本文 →
第6回「 エネルギー=コスト?マネー? 」

 電気代、ガス代、燃料代など、家計でどのぐらいエネルギーコストがかかっているかご存知でしょうか。

 総務省統計局の「家計調査」を見てみると、2012年度年間総世帯平均で、光熱費が約18万3000円となっています。2012年度の世帯数は5417万世帯。単純に計算しますと、家計におけるエネルギーコストは約9・9兆円にもなります。日本のエネルギー自給率は現在4%。96%は輸入で約9・5兆円が日本や地域、ひいては家計から、海外へお金が出ていっていることになります。

 日本全体の化石燃料の輸入額の推移を「エネルギー白書2013」で見てみると、輸入額が一番高かったのは2008年度、27・7兆円にもなりました。これは原油などの高騰が一番の原因です。2012年度は24・1兆円でエネルギーにかかるコストは大変な額になっています。

課題 1 → エネルギーコストに関する文章の「総務省統計局の「家計調査」を」から「トは大変な額になっています。」まで（両端を含む）を、「原油」を「液化天然ガス」に置き換えて書き直しなさい。
課題 2 →
エネルギーコストに関する文章について、次の問いに答えなさい。
(a) 2012年度の世帯数はいくらか。
(b) 日本のエネルギー自給率は現在何％か。
(c) 化石燃料の輸入額が最も高かったのは何年度で、その額はいくらか。
課題 3 → エネルギーコストに関する文章を、最後の文に続けて書き継ぎなさい。

データ抜粋 →
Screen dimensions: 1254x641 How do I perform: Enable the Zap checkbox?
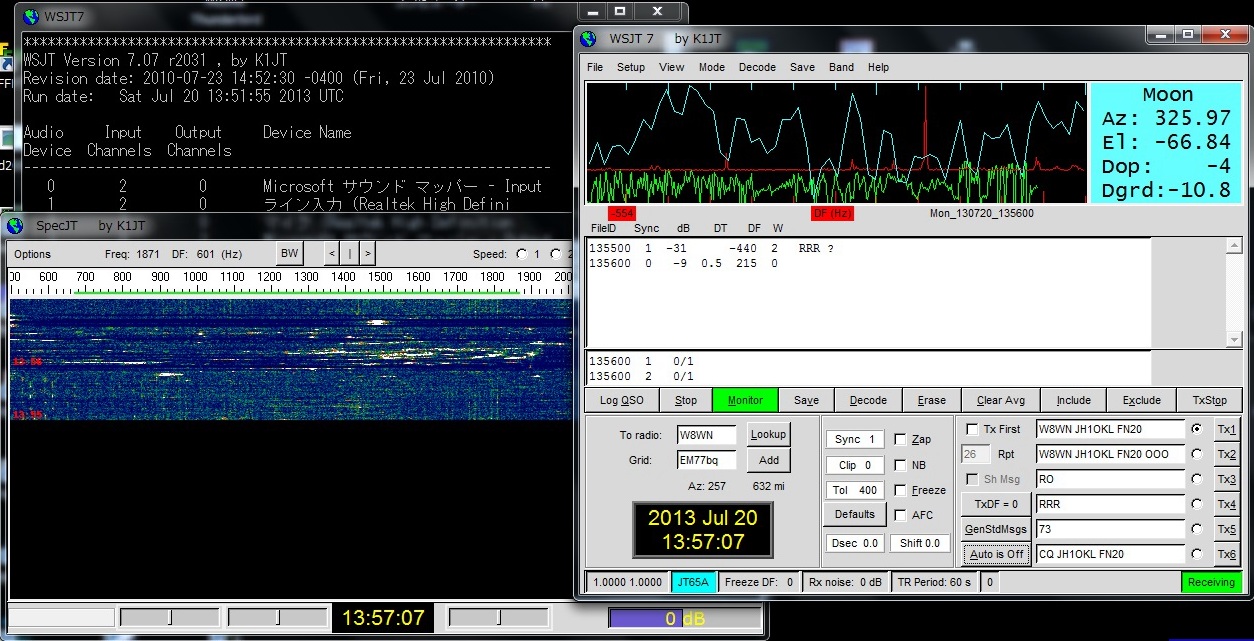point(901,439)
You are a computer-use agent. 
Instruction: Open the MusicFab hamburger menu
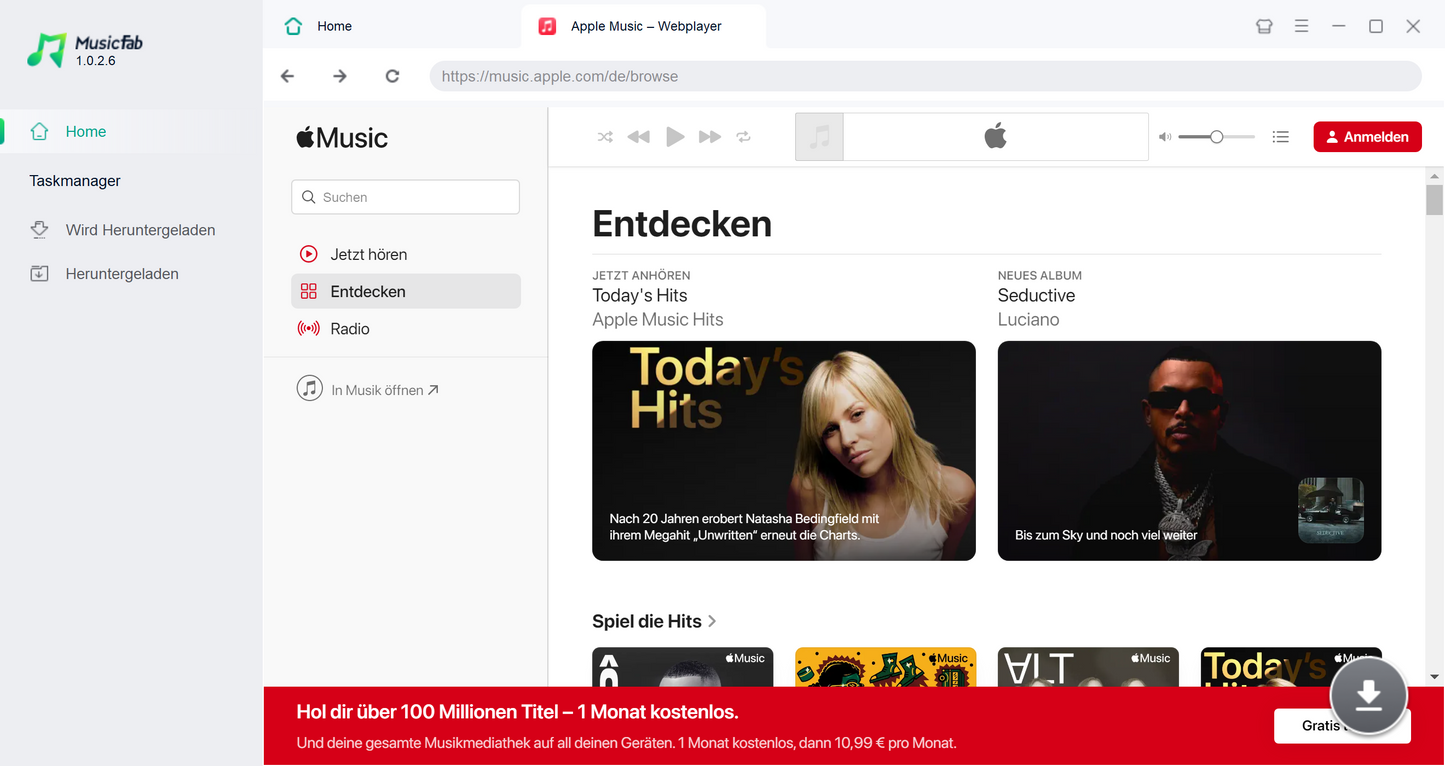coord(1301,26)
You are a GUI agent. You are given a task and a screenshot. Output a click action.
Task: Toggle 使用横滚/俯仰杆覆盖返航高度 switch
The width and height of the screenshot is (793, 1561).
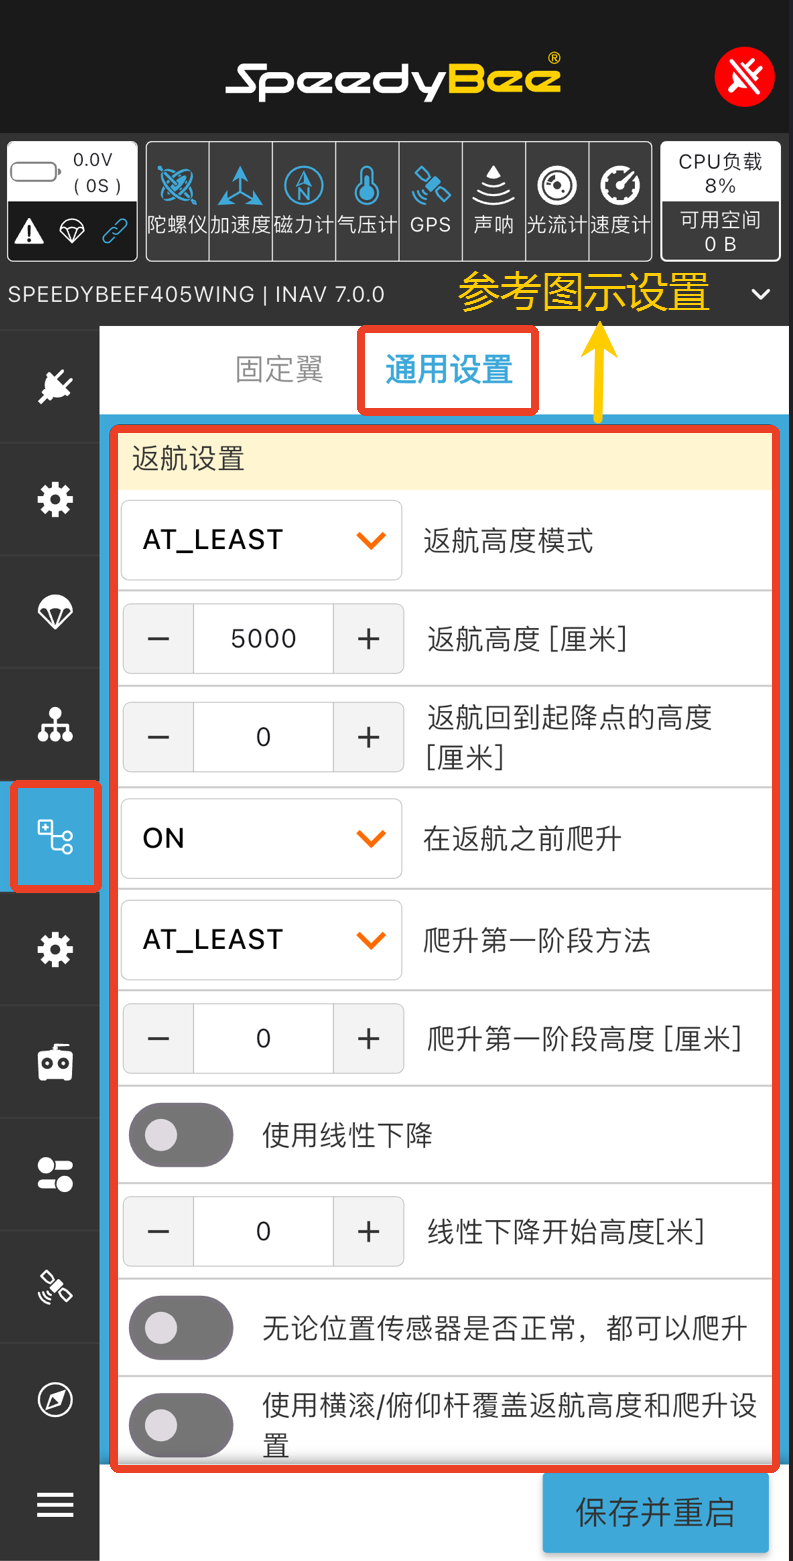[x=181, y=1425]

* * *

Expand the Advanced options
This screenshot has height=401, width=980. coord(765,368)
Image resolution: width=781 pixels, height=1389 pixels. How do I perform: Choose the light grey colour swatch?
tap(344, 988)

解答 1 →
総務省統計局の「家計調査」を見てみると、2012年度年間総世帯平均で、光熱費が約18万3000円となっています。2012年度の世帯数は5417万世帯。単純に計算しますと、家計におけるエネルギーコストは約9・9兆円にもなります。日本のエネルギー自給率は現在4%。96%は輸入で約9・5兆円が日本や地域、ひいては家計から、海外へお金が出ていっていることになります。

 日本全体の化石燃料の輸入額の推移を「エネルギー白書2013」で見てみると、輸入額が一番高かったのは2008年度、27・7兆円にもなりました。これは液化天然ガスなどの高騰が一番の原因です。2012年度は24・1兆円でエネルギーにかかるコストは大変な額になっています。

解答 2 →
(a) 5417万世帯
(b) 4％
(c) 2008年度、27・7兆円

解答 3 →
 ドイツ・フライブルグの視察でコーディネートしていただいた環境ジャーナリストの村上敦氏は、その著書「KWH=¥(キロワットアワーイズマネー)」でエネルギーが地域通貨になる日、日本は蘇ると指摘。コストとしてみていたエネルギーを、逆転の発想でマネー=地域通貨として考えるということを提案しています。まずはエネルギーコストを地域全体で調査し、そのコストを地域でつくるエネルギーで少しでもまかなうことができれば、コスト=マネーが地域に循環し、地域に新しい仕事と雇用を生み出すということでした。

 エネルギーシフトは、省エネでエネルギーを削減し、地域暖房でエネルギー効率化を図り、使用するエネルギーは地域資源を生かした再生可能エネルギーを活用するということですが、地域にお金を循環させ、地域と中小企業の活性化を図る取り組みでもあります。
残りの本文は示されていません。